El motivo, en este momento, carece de contenido, ya que el Tribunal de instancia, dictó Auto aclaratorio de la Sentencia de fecha 21 de marzo de 2018 , en el sentido indicado por el recurrente, resolución en la que se hace constar que: '... en el Fallo donde dice 'Que CONDENAR y CONDENAMOS a Jesús Carlos , como responsable en concepto de autor, de un delito contra la salud pública, en su modalidad de sustancias que causan grave daño a la salud y en cantidad de notoria importancia, ya definido, sin la concurrencia de circunstancias modificativas de la responsabilidad criminal, a la pena de SEIS AÑOS y UN DIA de prisión, con su accesoria legal de inhabilitación especial para el derecho de sufragio pasivo durante el tiempo de la condena, y MULTA de 305.855,78 euros, con responsabilidad personal subsidiaria de tres meses de prisión.' DEBE DECIR: 'Que CONDENAR y CONDENAMOS a Jesús Carlos , como responsable en concepto de autor, de un delito contra la salud pública, en su modalidad de sustancias que causan grave daño a la salud y en cantidad de notoria importancia, ya definido, sin la concurrencia de circunstancias modificativas de la responsabilidad criminal, a la pena de SEIS AÑOS y UN DIA de prisión, con su accesoria legal de inhabilitación especial para el derecho de sufragio pasivo durante el tiempo de la condena, y MULTA de 305.855,78 euros .' Vistos los artículos de aplicación,
Fallo
DESESTIMAMOS el recurso de apelación interpuesto por el Procurador D. Juan José Cebrián Badenes en nombre y representación de D. Jesús Carlos , contra la sentencia dictada por la Sección 2ª de la Audiencia Provincial de Madrid, en el Procedimiento Abreviado nº 1184/2017, sentencia 176/2018, de 9 de marzo , aclarada por Auto de fecha 21 de marzo de 2018, y la CONFIRMAMOS ; sin especial imposición de las costas de este recurso.Notifíquese esta resolución a las partes, haciéndoles saber que contra la misma cabe recurso de casación ante la Sala Segunda del Tribunal Supremo, que deberá ser preparado, de conformidad con el art.

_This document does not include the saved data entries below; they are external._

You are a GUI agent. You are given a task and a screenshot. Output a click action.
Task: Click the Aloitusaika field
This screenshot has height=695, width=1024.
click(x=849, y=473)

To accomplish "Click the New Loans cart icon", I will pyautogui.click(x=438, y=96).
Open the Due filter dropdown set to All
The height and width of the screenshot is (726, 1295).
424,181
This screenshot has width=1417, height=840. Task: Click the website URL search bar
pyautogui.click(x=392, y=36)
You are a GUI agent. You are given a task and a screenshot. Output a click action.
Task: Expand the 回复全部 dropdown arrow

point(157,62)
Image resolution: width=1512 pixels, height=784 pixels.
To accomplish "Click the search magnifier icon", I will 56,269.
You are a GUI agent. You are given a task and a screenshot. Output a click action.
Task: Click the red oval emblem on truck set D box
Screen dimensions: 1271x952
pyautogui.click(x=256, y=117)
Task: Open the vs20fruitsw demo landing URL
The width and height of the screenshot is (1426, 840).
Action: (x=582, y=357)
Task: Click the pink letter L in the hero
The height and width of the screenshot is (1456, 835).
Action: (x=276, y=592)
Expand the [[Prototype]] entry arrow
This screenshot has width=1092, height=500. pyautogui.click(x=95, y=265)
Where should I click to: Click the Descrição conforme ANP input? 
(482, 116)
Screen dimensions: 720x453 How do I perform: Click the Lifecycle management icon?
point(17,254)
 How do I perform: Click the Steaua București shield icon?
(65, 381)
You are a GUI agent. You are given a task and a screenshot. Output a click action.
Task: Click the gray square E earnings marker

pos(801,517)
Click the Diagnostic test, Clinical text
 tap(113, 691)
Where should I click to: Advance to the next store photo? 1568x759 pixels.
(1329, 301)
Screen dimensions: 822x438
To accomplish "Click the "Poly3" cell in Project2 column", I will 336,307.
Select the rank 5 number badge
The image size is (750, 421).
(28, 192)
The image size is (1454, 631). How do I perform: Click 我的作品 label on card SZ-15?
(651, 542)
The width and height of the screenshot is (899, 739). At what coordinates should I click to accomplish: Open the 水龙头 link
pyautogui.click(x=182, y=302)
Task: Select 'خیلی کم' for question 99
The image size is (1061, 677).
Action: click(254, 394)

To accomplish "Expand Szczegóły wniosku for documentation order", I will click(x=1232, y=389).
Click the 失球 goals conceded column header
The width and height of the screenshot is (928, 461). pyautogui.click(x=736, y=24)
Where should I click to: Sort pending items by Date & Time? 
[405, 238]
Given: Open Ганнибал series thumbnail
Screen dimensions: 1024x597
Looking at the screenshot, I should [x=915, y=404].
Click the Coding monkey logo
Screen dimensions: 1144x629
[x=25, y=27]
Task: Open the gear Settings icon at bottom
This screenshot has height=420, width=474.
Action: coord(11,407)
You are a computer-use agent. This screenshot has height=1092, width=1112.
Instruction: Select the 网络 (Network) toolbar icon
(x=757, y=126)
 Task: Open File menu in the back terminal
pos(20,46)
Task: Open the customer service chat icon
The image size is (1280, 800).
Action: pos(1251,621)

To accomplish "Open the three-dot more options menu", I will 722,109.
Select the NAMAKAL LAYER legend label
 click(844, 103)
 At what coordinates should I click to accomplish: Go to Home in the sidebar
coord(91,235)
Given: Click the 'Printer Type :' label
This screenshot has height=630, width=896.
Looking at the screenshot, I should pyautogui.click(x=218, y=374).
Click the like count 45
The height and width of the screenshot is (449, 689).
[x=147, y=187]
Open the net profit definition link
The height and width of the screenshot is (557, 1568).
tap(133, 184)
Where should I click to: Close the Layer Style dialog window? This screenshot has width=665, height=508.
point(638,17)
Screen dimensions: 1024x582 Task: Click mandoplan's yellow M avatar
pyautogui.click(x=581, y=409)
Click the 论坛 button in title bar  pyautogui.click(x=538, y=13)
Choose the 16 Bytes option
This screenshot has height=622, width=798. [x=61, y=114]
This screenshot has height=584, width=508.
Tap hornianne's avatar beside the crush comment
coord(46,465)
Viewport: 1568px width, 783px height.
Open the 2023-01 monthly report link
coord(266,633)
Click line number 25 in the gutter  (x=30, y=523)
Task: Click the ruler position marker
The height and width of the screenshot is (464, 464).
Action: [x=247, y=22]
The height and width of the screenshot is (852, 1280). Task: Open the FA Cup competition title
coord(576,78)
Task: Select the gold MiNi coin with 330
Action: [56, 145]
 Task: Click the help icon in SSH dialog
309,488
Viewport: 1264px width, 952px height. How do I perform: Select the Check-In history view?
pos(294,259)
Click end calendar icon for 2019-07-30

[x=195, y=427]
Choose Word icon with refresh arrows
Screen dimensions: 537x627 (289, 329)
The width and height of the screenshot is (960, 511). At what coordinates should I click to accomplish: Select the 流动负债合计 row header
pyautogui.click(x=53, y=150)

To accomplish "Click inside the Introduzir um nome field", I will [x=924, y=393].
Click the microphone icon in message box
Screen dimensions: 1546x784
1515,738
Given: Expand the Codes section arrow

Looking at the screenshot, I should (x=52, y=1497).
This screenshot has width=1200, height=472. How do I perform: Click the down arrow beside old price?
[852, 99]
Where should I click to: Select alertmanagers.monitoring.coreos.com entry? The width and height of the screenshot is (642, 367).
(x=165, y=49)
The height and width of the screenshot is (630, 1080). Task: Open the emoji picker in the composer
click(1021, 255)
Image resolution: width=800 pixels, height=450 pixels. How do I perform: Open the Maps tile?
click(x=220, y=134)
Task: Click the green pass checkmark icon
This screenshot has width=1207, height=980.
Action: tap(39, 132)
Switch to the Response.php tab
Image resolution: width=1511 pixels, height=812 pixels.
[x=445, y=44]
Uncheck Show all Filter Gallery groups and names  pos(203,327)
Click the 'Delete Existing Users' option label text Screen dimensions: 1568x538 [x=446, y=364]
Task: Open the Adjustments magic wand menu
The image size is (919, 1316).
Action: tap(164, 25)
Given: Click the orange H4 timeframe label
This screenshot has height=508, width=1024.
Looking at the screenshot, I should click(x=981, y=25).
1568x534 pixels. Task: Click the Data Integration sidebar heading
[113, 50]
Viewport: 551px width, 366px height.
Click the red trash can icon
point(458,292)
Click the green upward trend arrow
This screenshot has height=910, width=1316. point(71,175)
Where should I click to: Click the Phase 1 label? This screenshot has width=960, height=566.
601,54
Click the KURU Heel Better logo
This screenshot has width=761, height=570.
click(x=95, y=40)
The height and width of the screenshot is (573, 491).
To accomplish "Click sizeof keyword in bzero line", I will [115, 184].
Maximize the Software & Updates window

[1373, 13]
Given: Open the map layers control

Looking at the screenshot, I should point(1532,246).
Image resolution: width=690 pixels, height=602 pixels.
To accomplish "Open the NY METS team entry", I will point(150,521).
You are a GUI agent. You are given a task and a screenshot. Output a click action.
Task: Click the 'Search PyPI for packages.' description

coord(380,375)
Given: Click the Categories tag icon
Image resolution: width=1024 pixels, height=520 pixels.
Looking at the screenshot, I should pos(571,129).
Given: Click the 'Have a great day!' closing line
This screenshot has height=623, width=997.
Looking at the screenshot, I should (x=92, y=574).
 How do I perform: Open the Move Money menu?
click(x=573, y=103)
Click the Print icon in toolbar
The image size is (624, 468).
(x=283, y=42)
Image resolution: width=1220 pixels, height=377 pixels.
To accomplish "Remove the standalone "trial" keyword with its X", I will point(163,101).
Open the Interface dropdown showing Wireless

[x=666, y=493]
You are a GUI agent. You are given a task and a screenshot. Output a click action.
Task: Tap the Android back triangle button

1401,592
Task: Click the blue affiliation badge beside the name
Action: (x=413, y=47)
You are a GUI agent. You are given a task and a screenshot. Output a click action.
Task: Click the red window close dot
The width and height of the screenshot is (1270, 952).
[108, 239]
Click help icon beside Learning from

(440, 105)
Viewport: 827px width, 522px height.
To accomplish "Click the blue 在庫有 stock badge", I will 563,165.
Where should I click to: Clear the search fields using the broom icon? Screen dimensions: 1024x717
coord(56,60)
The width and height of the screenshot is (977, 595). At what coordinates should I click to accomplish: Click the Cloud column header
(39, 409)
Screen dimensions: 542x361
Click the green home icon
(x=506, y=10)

856 de la Ley de Enjuiciamiento Criminal , mediante escrito autorizado por Abogado y Procurador, dentro de los cinco días siguientes al de la última notificación de esta sentencia.
Lo acuerdan, mandan y firman los Sres/ra. Magistrados/da que figuran al margen.
PUBLICACIÓN.- Dada y pronunciada fué la anterior Sentencia por los/las Ilmos/as. Sres/as.
Magistrados/as que la firman y leída por el/la Ilmo/a. Sr/a. Presidente en el mismo día de su fecha, de lo que yo, el/la Letrado/a de la Admón. de Justicia, certifico.